▸ DIRECTIONS: Find every line of the records that has "computer" and return it.

Stored dataset items:

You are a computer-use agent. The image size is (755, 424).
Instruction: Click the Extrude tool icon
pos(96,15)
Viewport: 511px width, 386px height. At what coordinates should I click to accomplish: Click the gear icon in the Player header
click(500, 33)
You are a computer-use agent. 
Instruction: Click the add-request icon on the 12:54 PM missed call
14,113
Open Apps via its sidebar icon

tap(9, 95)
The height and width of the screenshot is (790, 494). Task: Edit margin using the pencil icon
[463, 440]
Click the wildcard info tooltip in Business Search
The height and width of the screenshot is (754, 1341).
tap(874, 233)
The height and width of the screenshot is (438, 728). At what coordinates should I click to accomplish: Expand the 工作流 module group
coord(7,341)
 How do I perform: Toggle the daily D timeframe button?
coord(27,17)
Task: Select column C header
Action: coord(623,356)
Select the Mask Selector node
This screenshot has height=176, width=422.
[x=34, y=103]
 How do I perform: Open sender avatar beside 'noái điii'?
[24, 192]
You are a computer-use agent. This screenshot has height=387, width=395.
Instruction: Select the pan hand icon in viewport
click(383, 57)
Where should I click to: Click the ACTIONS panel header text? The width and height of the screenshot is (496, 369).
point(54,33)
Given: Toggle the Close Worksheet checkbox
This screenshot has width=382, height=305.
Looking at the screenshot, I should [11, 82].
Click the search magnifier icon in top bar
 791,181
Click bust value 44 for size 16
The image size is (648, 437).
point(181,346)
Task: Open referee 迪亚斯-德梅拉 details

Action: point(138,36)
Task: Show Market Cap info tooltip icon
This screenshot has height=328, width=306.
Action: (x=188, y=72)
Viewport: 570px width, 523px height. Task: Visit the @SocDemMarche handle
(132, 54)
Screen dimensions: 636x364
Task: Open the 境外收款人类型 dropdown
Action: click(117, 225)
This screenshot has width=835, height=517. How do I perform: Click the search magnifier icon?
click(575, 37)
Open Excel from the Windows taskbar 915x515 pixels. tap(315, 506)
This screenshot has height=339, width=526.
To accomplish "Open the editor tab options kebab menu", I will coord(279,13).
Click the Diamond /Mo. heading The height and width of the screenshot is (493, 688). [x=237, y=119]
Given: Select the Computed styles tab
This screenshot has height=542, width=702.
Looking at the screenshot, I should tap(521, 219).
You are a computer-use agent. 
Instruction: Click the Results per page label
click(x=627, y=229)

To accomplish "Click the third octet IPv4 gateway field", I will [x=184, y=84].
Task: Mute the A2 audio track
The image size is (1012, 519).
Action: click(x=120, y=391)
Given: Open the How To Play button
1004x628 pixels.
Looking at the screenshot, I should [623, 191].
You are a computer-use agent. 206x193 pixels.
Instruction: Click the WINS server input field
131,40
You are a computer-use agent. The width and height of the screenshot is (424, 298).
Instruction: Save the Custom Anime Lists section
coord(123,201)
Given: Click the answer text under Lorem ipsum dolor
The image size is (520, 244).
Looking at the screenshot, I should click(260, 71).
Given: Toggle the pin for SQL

▸ EXERCISE SOLUTION:
You are a computer-use agent. The image size is (755, 424).
You are a computer-use agent. 
You are a computer-use agent. This screenshot has height=387, width=395.
You are a computer-use agent. 
You are a computer-use agent. 206x193 pixels.
You are a computer-use agent. The width and height of the screenshot is (424, 298).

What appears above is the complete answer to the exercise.